Rheinfahrt (complexe 7)

  • ausgestellt in der Galerie Felix Ringel, Düsseldorf, 2008

Übersicht der Bilder (Auswahl)

 

Das Bildstück basiert auf dem Gedanken, die Handlung in einzelne Zeitabschnitte, markiert durch transparente Plexiglasscheiben („Zonen“), zu unterteilen, um somit eine gesamte Parallel-Handlung zeigen zu können. – Das Stück beginnt im hinteren Bereich der Bühne; nachdem die 1. Szene erfolgte, wird in der gesamten Breite der Bühne eine Plexiglasscheibe platziert. Die 2. Szene erfolgt nun vor dieser Scheibe und der sich weiterhin wiederholenden ersten Szene. Ebenso wird mit der zweiten Szene verfahren, im weiteren Verlauf dann mit allen folgenden Szenen.

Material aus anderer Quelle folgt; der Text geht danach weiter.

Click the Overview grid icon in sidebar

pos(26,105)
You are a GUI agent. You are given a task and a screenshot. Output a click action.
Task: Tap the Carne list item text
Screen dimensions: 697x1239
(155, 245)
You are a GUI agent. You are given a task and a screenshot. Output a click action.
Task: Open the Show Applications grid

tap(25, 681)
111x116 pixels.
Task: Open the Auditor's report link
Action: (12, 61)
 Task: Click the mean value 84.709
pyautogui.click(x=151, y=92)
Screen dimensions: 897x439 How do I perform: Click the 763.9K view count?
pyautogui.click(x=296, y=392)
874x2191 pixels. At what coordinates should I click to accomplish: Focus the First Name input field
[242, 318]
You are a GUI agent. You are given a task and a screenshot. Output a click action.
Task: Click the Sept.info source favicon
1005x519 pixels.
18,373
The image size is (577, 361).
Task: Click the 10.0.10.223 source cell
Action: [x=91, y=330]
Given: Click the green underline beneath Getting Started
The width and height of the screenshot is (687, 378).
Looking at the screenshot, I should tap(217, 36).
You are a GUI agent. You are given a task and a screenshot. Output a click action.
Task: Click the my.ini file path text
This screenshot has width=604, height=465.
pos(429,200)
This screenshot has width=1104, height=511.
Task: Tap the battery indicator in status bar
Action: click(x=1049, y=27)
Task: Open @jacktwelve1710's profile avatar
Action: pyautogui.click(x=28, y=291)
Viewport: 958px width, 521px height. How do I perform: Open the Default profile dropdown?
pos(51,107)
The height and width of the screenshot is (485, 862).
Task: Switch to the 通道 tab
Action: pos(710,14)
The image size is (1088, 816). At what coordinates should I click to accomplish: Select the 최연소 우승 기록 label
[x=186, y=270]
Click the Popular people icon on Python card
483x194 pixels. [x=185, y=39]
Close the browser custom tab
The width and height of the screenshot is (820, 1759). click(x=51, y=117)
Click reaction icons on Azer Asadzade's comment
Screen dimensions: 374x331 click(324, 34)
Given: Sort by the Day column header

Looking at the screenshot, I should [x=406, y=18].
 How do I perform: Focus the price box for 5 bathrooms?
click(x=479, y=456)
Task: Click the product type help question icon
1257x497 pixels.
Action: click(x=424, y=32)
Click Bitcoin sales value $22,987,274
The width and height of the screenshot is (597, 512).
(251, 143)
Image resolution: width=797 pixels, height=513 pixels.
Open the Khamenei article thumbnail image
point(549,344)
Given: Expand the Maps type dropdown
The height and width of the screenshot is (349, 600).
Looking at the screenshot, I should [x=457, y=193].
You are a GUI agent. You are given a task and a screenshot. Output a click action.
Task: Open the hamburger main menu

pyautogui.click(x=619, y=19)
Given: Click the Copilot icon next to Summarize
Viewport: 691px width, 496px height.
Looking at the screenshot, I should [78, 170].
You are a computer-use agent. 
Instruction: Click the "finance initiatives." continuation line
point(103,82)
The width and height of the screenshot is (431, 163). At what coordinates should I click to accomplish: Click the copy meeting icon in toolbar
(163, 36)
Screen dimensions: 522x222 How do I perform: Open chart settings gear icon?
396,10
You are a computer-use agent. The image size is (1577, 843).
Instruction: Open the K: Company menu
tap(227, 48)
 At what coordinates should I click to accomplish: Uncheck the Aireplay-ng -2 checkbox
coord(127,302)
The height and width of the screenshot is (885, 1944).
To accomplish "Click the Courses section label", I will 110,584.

Auf diese Weise spielt sich das Stück nach und nach dem Bühnenvordergrund entgegen.


Das Bildstück basiert auf dem Roman „Rheinfahrt“ von Stephan Kaluza. – durch den Unfalltod seiner Tochter verliert der Protagonist A. „den Boden unter den Füßen“ und tritt eine alptraumhafte, nicht endende Zugreise an.
In diesem Sinne versteht sich die wiederholende Gleichzeitigkeit aller Szenen; - der Protagonist durchlebt eine Innenschau, indem er versucht, seinen Schmerz zu bewältigen. Während er physisch am Geschehen um ihn herum nahezu unbeteiligt im Zugsessel sitzt, vermengen sich Vergangenheit, Gegenwart und Zukunft in osmotischer, für den Protagonisten nicht mehr trennbarer Form.